Data items

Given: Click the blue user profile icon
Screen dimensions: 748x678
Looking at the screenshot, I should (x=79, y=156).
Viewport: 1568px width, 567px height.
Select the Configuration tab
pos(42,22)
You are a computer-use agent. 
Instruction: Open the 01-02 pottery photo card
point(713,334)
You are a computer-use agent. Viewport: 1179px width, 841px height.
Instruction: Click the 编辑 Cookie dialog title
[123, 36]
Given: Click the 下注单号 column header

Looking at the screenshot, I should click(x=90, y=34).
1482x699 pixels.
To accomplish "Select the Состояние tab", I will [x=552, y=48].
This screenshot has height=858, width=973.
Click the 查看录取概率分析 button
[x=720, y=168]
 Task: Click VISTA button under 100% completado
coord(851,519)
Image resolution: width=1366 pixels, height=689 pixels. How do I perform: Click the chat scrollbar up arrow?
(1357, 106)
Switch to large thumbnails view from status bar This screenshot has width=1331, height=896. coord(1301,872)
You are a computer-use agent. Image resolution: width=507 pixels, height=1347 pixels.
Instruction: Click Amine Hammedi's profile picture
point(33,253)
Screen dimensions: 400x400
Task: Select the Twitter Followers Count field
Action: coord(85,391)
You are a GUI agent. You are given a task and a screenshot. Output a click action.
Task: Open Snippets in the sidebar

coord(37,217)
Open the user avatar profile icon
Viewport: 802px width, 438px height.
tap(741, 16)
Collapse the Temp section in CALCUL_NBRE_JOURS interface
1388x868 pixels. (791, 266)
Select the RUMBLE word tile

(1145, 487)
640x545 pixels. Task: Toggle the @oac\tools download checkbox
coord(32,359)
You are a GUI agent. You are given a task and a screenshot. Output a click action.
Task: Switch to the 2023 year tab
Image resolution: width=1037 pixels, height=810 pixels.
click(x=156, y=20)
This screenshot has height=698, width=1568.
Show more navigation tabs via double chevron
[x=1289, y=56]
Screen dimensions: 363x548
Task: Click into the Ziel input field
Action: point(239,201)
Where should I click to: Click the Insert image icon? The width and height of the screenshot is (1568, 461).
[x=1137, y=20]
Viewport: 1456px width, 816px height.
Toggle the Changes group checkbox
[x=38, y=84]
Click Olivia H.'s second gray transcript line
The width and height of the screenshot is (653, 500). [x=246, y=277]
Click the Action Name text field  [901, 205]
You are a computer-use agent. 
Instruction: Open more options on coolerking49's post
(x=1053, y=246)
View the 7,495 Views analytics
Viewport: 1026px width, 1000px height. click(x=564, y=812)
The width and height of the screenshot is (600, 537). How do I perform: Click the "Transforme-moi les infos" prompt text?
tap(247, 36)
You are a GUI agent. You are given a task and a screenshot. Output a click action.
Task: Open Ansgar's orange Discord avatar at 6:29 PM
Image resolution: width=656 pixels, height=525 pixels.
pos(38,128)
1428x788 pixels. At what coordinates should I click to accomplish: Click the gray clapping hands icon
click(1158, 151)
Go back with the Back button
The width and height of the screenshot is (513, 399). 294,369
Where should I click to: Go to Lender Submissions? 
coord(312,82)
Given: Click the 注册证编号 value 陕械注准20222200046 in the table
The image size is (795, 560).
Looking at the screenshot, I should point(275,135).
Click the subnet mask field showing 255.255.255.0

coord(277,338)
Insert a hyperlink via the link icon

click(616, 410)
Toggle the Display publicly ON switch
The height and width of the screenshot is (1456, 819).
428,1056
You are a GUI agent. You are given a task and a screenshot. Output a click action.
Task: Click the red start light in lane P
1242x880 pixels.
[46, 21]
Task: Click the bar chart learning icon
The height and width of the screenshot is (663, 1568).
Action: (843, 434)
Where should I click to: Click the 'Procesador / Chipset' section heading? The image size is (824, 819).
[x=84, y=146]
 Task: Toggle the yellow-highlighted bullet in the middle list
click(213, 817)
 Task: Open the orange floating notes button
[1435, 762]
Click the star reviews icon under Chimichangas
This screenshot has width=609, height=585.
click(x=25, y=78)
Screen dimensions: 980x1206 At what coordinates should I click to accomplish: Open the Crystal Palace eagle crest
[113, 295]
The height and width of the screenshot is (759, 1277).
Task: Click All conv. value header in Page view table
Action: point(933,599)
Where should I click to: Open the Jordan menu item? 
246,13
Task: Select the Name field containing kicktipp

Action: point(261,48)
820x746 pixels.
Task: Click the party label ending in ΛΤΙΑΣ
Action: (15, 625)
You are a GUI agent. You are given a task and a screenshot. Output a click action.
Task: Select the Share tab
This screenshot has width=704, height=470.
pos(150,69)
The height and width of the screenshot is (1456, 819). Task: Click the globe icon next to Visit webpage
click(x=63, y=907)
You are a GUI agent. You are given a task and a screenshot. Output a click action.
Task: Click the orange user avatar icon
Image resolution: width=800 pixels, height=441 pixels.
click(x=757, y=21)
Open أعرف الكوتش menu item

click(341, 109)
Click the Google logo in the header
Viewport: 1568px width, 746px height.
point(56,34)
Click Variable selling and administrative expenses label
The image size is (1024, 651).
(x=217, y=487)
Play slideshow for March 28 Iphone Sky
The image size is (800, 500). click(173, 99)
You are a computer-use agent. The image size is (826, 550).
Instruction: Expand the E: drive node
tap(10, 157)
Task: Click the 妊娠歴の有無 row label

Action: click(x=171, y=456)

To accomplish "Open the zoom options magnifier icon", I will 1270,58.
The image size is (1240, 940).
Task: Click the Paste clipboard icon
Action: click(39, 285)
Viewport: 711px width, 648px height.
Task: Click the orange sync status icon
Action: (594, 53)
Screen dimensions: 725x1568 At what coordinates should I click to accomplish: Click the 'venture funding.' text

WORK ITEM: Only lines that include "user" belong in the answer; return them from the entries above.

PROBLEM SOLUTION:
Given: Click the blue user profile icon
Open the user avatar profile icon
Task: Click the orange user avatar icon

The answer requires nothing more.